Einfache, verwaltete Bereitstellungen

Amazon RDS für Oracle Database wurde für Entwickler oder Unternehmen konzipiert, die den vollen Funktions- und Leistungsumfang einer Oracle-Datenbank benötigen oder ihre bestehenden Anwendungen und Tools, die eine Oracle-Datenbank nutzen, migrieren möchten. Da Amazon RDS für Oracle Database Ihnen direkten Zugriff auf die gewohnte Oracle Database-Software der von Ihnen angegebenen Edition gewährt, sollten sich Ihre Anwendungen nahtlos verbinden lassen.

  • Vorkonfigurierte Parameter – Bereitstellungen von Amazon RDS für Oracle sind mit einem sinnvollen Satz an Parametern und entsprechend gewählten Einstellungen für die Oracle Database-Edition und die DB-Instance-Klasse vorkonfiguriert. So können Sie einfach eine Oracle DB-Instance starten und Ihre Anwendung innerhalb weniger Minuten ohne zusätzlichen Konfigurationsbedarf verbinden. Wenn Sie zusätzliche Kontrolle wünschen, können Sie diese über die DB Parameter Groups erreichen.
  • Überwachung und Metrik – Amazon RDS stellt Amazon CloudWatch die Metriken für Ihre DB-Instance-Bereitstellung kostenlos zur Verfügung. Sie können die AWS Management Console nutzen, um die wichtigsten Betriebsmetriken für Ihre DB-Instance-Bereitstellung zu erhalten, darunter Rechen-/Arbeitsspeicher-/Speicherkapazitätsnutzung, E/A-Aktivität und DB-Instance-Verbindungen.
  • DB-Ereignisbenachrichtigungen – Amazon RDS bietet für Ihre DB-Instance-Bereitstellungen Amazon SNS-Benachrichtigungen per E-Mail oder SMS. Mithilfe der AWS Management Console oder Amazon RDS-APIs können Sie mehr als 40 DB-Ereignisse abonnieren, die mit Ihren Amazon RDS-Bereitstellungen verknüpft sind.
  • Automatisches Software-Patching – Amazon RDS stellt sicher, dass die Oracle Database-Software, mit der die Bereitstellung ausgeführt wird, kontinuierlich mit den neuesten Patches aktualisiert wird. Zusätzliche Kontrolle erhalten Sie, wenn Ihre DB-Instance über das Versionsmanagement für DB-Engines gepatcht wird.

Schnelle, vorhersehbare Leistung

  • Bereitgestellte E/A\Sek. – Mit den Amazon RDS-APIs oder mit ein paar Klicks in der AWS Management Console können Sie die E/A\Sek. für Ihre Oracle-DB-Instance bereitstellen und auf einfache Weise skalieren. Diese Funktionalität ist für Sie in zwei Phasen verfügbar. Sobald Sie Ihre neue DB-Instances mit der AWS Management Console oder den Amazon RDS-API erstellen, können Sie von 1.000 bis 10.000 IOPS mit einem entsprechenden Speicher von 100 GB bis 1 TB bereitstellen. Sie können klein anfangen und den Speicher dann in Schritten von 1000 E/A\Sek. und 100 GB fortfahren.

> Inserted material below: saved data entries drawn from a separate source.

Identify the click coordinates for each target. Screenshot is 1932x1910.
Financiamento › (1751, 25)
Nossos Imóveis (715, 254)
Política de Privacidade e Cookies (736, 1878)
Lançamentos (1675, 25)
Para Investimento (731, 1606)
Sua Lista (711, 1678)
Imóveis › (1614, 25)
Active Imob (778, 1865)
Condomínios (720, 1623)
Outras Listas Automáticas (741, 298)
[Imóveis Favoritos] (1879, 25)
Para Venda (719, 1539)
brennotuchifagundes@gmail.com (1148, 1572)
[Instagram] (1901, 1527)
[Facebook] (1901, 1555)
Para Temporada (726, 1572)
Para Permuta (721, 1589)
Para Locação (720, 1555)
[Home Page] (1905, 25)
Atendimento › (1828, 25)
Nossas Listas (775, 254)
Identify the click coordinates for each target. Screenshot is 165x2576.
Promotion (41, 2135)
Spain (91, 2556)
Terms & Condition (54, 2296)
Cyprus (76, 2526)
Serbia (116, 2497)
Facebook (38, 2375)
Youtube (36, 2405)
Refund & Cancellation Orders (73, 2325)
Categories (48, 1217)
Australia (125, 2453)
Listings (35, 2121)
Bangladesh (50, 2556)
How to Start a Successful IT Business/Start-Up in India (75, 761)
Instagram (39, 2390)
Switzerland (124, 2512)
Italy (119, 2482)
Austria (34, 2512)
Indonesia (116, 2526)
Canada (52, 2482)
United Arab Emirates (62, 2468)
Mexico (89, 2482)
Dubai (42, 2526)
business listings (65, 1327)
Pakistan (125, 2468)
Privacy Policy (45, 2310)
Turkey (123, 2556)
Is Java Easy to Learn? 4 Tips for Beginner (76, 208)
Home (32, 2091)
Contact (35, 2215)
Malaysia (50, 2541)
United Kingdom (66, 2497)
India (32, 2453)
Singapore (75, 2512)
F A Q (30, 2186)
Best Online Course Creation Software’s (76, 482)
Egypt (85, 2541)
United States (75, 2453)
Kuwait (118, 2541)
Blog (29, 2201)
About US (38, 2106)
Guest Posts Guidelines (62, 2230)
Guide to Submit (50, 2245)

    Es ist geplant, Ihnen bald eine automatisierte Methode zur Migration bestehender DB-Instances zu bereitgestelltem E/A\Sek.-Speicher für die Oracle-Datenbank-Engine bereitzustellen. Wenn Sie eine bestehende RDS-Datenbank-Instance sofort zu bereitgestelltem E/A\Sek.-Speicher migrieren wollen, können Sie die Daten aus Ihrer DB-Instance exportieren und in eine neue, mit bereitgestelltem E/A\Sek.-Speicher ausgestattete DB-Instance importieren.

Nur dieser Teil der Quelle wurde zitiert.